Dans le nouvel épisode de sa websérie « Trip Roulette », qui vient de sortir, le snowboarder professionnel Victor Daviet nous emmène au Pakistan, où alpinistes, guide de montagne ou encore riders professionnels – tous membres de l’association Zom Connection – se sont envolés le 20 janvier 2021. Objectif : apprendre aux enfants pakistanais à skier, mais surtout, les former aux risques d’avalanche et autres dangers de la montagne. Nous l’avions rencontré, à son retour il y a presque un an, pour qu’il nous livre tous les détails de ses aventures dans la vallée reculée de Madaklasht.
Le 20 janvier 2021, c’est une « nouvelle aventure insolite » dans laquelle se lançait Victor Daviet au sein de l’association Zom Connection. Il partait au Pakistan pour apprendre aux enfants à skier – mais surtout, leur enseigner les gestes de secours en cas d’avalanche. Une première, dans la vallée « perdue au milieu de nulle part » de Madaklasht (2500 m), qui s’ajoutait à la récolte de plus de deux tonnes de matériel de sports d’hiver par Zom Connection, acheminée à l’automne dernier.
« Nous sommes en route pour le distribuer dans différentes régions du Pakistan, mais aussi et surtout pour transmettre notre passion et nos connaissances. Dans le cadre de ce voyage, nous tiendrons aussi des formations de secours en montagne, créant ainsi les premiers ‘Safety Shred Days au Pakistan’ », annonçait Victor Daviet lors de son départ, dans un post Facebook. Pour en savoir plus, nous l’avions interviewé alors qu’il était perché au milieu des montagnes pakistanaises, à quelques jours de son retour en France.
Quelle est l’origine de ce projet ?
À la base de ce voyage au Pakistan, c’est une association – Zom Connection – menée par Julien « Pica » Herry, un guide de Chamonix qui a fait pas mal d’expéditions au Pakistan. Il a monté cette asso suite à un accident qu’il a eu lors de sa dernière expé ici. Il s’est blessé dans une avalanche, suite à quoi il a voulu remercier les communautés qui l’ont aidé en créant Zom Connection, qui a pour but de récolter du matériel dans les Alpes et d’envoyer tout ça au Pakistan.

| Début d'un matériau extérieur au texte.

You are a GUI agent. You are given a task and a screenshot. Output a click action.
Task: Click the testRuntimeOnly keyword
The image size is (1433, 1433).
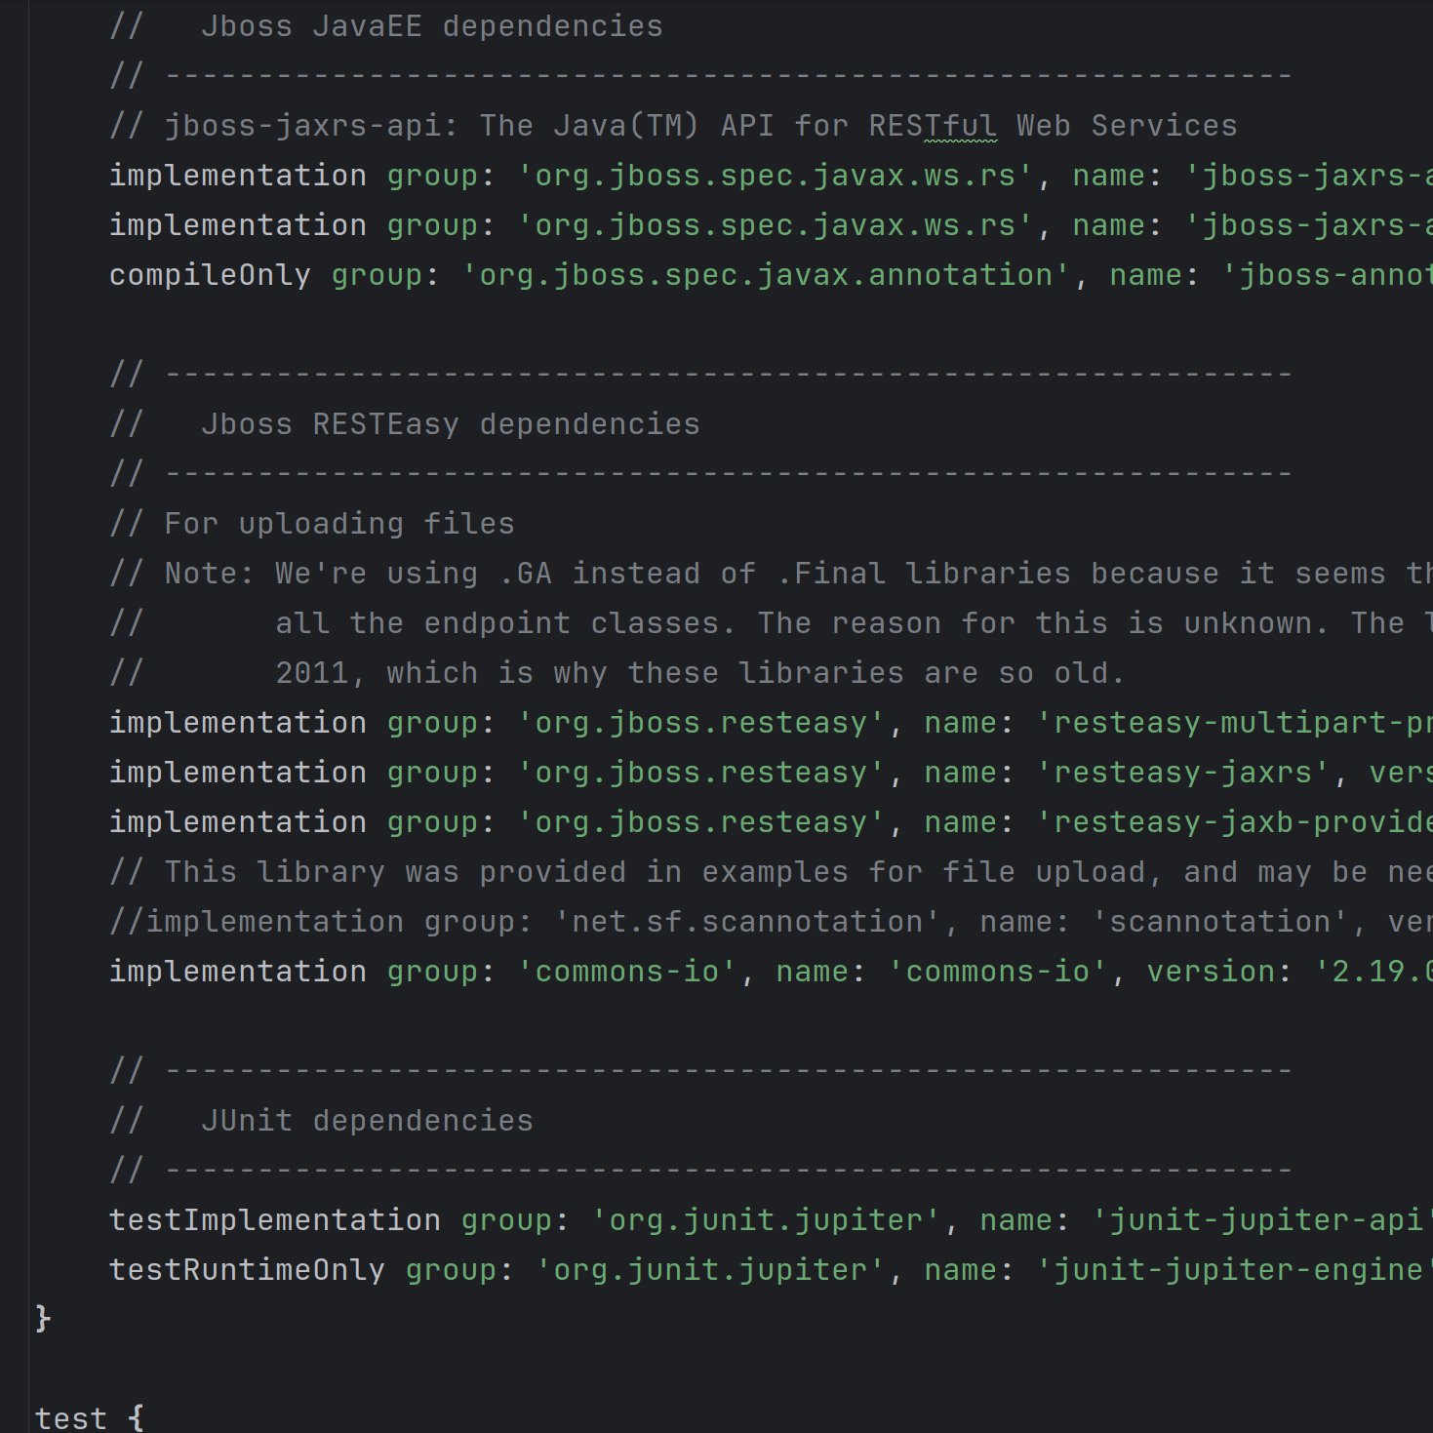point(246,1270)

Cet automne (2020, ndlr), environ deux – voire trois – tonnes de matériels ont été envoyés : des skis, des snowboards, des patins à glace, des skis de fonds, etc. Tout a été acheminé ici, au Pakistan, et nous sommes là pour apprendre aux locaux à skier.
Avec qui es-tu parti ?
On est un groupe de neuf, avec des personnalités de disciplines différentes, comme Hélias Millerioux, guide à Chamonix et qui a reçu un Piolet d’Or ; « Pica » Herry, guide à Chamonix ; Gilles, le frère de Pica, moniteur de ski ; un très bon skieur de Chamonix qui s’appelle Papi qui est aussi moniteur de ski ; Mathieu Maynadier, guide de haute-montagne et alpiniste – très investi pour aider les porteurs pakistanais, comme l’a montré sa campagne de fonds en août 2020, ndlr. Et puis il y a notre équipe technique avec un caméraman, Jr Ceron, et un photographe, Arthur Ghilini, et un économiste.

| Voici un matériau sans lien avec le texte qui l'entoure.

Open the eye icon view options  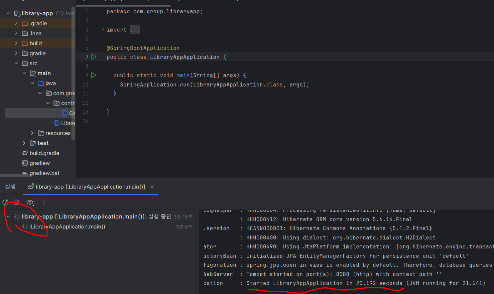pyautogui.click(x=30, y=202)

Quel a été le programme de l’association cette année ?
Notre but était de nous rendre à plusieurs endroits au Pakistan. Tout d’abord à Malam Jabba, la plus grande station de ski au Pakistan où se déroulait une compétition internationale de ski. On y a distribué un peu de matériel, mais on a principalement entraîné les enfants en ski, en snowboard – et surtout, on a fait des démonstrations, car ils n’ont aucune référence. Ils n’ont pas vraiment Internet, et peu de skieurs internationaux sont venus dans la station.
Quand ils nous ont vu en démonstration, ils se sont dit « ah, mais c’est possible en fait ! ». C’était un très beau moment de partage avec les enfants, qui sont pour la plupart très pauvres. Ils ont eu accès à des paires de ski et au seul télésiège de la station gratuitement, parce que c’était des locaux. On leur a appris à faire du ski et du snow, et on les a entraînés pendant une semaine avant le début de la Compétition Internationale de ski et de snowboard du Pakistan. Et ce qui était trop mignon, c’est qu’un des enfants que j’ai coaché pendant deux jours a gagné la compétition – c’est un des plus beaux moments de snowboard de ma vie. J’avais la larme à l’oeil, à voir tout le village qui le portait en l’air, lui sur sa planche, à crier l’équivalent de « hip hip hip hourra ! » en pakistanais, c’était incroyable. Il avait 12-13 ans, à peine.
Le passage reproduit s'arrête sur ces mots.